ISWAP senior commanders surrender to Nigerian troops in Northeast

Several senior ISWAP commanders have surrendered to troops of Operation Hadin Kai in Northeast Nigeria, with 76 terrorist foot soldiers also giving themselves up within a single week — a development the military says reflects the devastating impact of sustained, intelligence-driven counter-terrorism offensives on the group’s command structure and morale.

They preached fight to the finish. Then they walked out of the forest with their hands up.

In a significant breakthrough for Nigeria’s counter-terrorism effort, senior commanders of the Islamic State West Africa Province have surrendered to troops of Operation Hadin Kai, the Theatre Command announced Monday through its Acting Military Information Officer, Capt.
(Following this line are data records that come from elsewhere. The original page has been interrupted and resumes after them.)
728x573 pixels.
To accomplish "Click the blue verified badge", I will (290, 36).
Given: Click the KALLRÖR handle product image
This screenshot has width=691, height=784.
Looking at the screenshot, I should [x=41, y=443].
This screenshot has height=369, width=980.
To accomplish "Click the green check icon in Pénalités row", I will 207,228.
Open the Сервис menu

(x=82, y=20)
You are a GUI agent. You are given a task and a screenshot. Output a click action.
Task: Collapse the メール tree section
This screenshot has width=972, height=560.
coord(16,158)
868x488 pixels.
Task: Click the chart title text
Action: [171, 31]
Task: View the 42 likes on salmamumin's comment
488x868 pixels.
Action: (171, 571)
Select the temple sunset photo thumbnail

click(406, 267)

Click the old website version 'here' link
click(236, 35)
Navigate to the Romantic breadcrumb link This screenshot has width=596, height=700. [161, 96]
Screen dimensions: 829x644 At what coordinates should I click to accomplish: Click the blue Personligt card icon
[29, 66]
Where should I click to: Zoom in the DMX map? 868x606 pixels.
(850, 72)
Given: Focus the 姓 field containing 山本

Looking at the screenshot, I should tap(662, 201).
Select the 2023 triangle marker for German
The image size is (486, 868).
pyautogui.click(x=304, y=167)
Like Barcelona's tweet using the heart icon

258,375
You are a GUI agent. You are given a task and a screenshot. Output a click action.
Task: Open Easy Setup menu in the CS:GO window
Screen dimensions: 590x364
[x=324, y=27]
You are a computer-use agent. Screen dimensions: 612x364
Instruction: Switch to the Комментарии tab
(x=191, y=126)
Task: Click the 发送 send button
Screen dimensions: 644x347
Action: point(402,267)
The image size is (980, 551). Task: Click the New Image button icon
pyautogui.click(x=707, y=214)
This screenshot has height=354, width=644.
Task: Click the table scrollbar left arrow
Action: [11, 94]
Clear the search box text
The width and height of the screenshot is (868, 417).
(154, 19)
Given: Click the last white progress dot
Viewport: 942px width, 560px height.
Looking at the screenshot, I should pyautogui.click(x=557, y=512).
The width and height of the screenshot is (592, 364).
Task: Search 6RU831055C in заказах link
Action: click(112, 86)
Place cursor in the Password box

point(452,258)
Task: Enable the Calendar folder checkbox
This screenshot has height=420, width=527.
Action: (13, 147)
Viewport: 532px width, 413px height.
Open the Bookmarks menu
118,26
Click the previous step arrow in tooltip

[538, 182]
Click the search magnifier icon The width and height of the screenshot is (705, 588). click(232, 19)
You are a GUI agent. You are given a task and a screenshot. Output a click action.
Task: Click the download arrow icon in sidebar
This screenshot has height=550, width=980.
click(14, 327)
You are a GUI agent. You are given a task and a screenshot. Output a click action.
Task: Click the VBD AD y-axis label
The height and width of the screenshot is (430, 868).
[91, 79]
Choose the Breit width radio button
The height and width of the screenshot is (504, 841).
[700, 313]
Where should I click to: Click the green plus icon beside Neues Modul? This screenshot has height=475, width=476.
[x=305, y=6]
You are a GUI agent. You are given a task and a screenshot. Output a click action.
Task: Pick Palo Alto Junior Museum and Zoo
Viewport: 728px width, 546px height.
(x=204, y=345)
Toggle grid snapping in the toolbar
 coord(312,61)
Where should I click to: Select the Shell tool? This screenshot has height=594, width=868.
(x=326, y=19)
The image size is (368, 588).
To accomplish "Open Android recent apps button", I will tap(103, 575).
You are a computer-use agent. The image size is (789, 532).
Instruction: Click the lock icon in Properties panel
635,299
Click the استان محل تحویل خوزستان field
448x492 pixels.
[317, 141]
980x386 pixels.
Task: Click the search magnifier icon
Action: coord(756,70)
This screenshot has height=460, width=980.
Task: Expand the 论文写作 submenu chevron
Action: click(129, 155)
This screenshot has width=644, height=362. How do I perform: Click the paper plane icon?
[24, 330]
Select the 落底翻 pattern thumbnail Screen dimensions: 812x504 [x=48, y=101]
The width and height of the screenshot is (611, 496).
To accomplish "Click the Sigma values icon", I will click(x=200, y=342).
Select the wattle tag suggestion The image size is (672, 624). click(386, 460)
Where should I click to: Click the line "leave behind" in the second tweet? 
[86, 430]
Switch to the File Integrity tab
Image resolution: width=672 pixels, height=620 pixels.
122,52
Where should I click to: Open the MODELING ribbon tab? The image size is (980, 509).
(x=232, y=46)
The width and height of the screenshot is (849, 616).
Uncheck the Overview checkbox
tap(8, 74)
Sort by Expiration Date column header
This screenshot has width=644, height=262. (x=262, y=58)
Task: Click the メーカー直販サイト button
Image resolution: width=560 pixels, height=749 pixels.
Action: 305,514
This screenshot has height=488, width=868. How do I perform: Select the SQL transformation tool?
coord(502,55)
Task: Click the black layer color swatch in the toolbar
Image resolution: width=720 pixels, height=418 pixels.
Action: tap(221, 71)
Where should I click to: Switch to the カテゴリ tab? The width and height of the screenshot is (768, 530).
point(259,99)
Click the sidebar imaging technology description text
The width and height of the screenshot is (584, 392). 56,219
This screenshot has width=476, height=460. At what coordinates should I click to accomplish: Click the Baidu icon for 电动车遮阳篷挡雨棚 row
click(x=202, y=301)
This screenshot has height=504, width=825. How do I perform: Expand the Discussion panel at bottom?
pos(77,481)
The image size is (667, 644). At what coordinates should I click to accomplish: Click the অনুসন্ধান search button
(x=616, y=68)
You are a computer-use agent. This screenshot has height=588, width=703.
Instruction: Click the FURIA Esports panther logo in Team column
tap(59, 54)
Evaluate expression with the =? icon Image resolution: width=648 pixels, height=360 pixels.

Mohammed Goni.

According to Operation Hadin Kai, as reported by The Nation, the commanders abandoned their hideouts and turned themselves in following relentless military pressure across the Northeast theatre of operations — pressure that has apparently ground down both the capacity and the confidence of one of the region’s most dangerous terrorist organisations.

The surrendered commanders are currently being held at a secure location, undergoing profiling, debriefing and established operational procedures.

But the commanders weren’t alone in waving the white flag.

“Within the last week alone, a total of 76 terrorist foot soldiers, along with some of their family members, surrendered to troops,” Goni revealed — a number that signals something deeper than individual exhaustion. It points to structural collapse within ISWAP’s ranks.

Goni described the wave of surrenders as direct evidence of a military strategy working on multiple fronts simultaneously.

“These operational gains demonstrate the effectiveness of the Nigerian military’s comprehensive counter-terrorism and counter-insurgency strategy, combining precision combat operations, intelligence-led engagements and coordinated joint efforts with partners,” he stated.

The Theatre Command framed the development as part of a deliberate, sustained campaign designed not just to kill terrorists but to dismantle the networks that sustain them — disrupting command chains, choking logistics pipelines and denying insurgents the freedom of movement they once enjoyed across the region.

The timing carries weight. Senior commanders surrendering suggests the military’s intelligence operations have hit close enough to leadership circles to make staying in the bush feel more dangerous than walking into Nigerian Army custody.

For communities in Borno, Yobe and Adamawa — communities that have bled for over a decade under Boko Haram and ISWAP — the news offers a rare, cautious flicker of hope.

The forest is getting smaller. And the commanders know it.